After 5 months he can't commit to being your boyfriend?
It's a terrible excuse, and he is playing you.

tescocreditcard · 04/08/2023 14:28

Hmm, i'll share a lot of things - but I'm not sharing my lover with anyone.

I guess it just boils down to whether you mind sharing yours?

BigPussyEnergy · 04/08/2023 14:31

Depends on what you both mean by commitment. Being exclusive, yeah fuck that, if he’s still shagging other women after 5 months he’s not that into you. If you mean going Facebook official, I’d be wondering why he didn’t want people to know, but not that big a deal. If you want talk of a future and moving in etc then he’s right to take it steady.
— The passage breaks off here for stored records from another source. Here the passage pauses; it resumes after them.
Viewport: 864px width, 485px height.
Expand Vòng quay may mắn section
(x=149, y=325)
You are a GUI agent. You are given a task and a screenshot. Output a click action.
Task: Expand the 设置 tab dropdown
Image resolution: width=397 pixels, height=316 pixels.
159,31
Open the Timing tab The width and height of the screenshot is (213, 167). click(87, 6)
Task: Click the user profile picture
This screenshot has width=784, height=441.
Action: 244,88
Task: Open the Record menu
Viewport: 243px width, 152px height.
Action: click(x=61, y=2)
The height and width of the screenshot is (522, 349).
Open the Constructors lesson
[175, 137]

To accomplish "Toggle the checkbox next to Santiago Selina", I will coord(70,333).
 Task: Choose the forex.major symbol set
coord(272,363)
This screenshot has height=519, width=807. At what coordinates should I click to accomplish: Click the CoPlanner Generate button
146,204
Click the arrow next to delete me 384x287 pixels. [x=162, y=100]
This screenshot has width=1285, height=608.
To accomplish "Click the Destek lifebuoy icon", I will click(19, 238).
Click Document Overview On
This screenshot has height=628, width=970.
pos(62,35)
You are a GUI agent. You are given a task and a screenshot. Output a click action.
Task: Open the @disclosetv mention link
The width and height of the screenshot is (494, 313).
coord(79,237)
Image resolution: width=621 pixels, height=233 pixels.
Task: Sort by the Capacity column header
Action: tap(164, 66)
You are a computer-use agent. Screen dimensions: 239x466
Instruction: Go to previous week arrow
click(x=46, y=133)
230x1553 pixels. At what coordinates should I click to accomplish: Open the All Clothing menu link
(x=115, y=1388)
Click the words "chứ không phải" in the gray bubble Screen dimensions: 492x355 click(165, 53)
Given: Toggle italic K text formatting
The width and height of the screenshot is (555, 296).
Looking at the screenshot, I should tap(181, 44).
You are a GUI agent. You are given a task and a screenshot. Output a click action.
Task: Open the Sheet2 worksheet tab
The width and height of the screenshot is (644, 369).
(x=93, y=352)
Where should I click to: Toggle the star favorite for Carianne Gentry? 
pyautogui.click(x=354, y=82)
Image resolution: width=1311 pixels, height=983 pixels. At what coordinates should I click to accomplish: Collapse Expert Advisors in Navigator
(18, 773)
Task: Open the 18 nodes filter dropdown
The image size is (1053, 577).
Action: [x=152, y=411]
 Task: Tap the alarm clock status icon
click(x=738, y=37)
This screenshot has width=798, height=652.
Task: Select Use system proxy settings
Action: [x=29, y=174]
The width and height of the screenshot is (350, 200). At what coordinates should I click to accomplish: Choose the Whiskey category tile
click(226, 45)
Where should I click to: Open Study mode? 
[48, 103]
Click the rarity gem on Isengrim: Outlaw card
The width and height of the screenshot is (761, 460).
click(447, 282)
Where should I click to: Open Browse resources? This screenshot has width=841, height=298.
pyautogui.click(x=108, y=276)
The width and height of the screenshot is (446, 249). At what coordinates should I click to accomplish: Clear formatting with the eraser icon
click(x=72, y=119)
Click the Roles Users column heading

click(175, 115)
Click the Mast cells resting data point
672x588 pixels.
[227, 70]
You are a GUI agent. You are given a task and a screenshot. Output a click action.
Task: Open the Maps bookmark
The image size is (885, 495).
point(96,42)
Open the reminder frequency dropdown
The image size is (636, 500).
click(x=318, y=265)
Also depends if you want (more) kids. At your age you don’t want to waste time with men who aren’t on the same page.

For someone whose family is complete and fertility isn’t an issue, wasting time isn’t such a big deal. I’d happily spend 6 months getting to know someone at this stage of my life because there’s no rush to lock it down or know where it’s going.

BigPussyEnergy · 04/08/2023 14:32

Sorry x post. No, bin him. He’s actively saying you’re not together? Twat.

MrsTerryPratchett · 04/08/2023 14:32

he will openly say well we’re not actually together

Oh please. But he wants you to act like his GF and not shag anyone else?

If he was honest he wouldn't say, "I'm not ready to commit", he's say, "I'm a selfish arse who wants all the benefits of a relationship without me having to put any work in. I'd like to be able to shag someone else guilt free but you can't. I'm manipulative, selfish and lazy."

Would you date that bloke? I wouldn't.

Weefreetiffany · 04/08/2023 14:32

So he wants you to do all of the emotional labour but get none of the perks? Nahhh throw this one back.

Sandra1984 · 04/08/2023 14:35

He’s getting the best of both worlds, having his cake and eating it too. He gets all the benefits of having a loyal girlfriend waiting for him while enjoying singledom. I believe he has other “shenanigans” going on. I would give him a deadline: we make it official by the 15th of August or you walk out and move on with your life.

Sandra1984 · 04/08/2023 14:37

Personally I would just bin him. Men are no species in extinction.

TheFlis12345 · 04/08/2023 14:40

He’s 100% stringing you along. He wants all the benefits of your relationship while keeping his options open in case someone else comes along. Ditch him.

Thepeopleversuswork · 04/08/2023 14:40

In principle yes anyone who is trying to hedge their bets isn’t worthy of you.

As others say though what does that mean? If it means he wants to see others then no fuck that. If it means having to put your Facebook status as “in a relationship” I couldn’t get too excited about that. Five months isn’t that long in the lifetime of a relationship.

Mum198000 · 04/08/2023 14:40

Bin him right now. No man worth anything does this. You are wasting your time.

MintJulia · 04/08/2023 14:41

WashableVelvet · 04/08/2023 14:23

What does official mean here?
If it means moving in together - too soon, he’s sensible, keep him
If it means stopping also seeing other people - he’s stringing you along, throw him back

This.

JessyBlooms · 04/08/2023 14:45

This reply has been deleted

This has been deleted by MNHQ for breaking our Talk Guidelines.

usernother · 04/08/2023 14:50

This is a perfect example of the ridiculous thing now that people aren't boyfriend and girlfriend unless they make it 'official' usually by the man asking the woman to be his girlfriend. It seems like it's just a easy cop out for people to be able to shag around, and/or go out with other people while still having someone regular on the side.
Do yourself a favour and dump him. He's using you to wait until someone he thinks is better comes along. You deserve better.

GulfCoastBeachGirl · 04/08/2023 14:53

whereas now he will openly say well we’re not actually together, etc.

He's keeping his options open. If this is where he's at after 5 months of "dating" (?) then don't expect him to change.

If you're interested in commitment you're likely wasting your time with this one.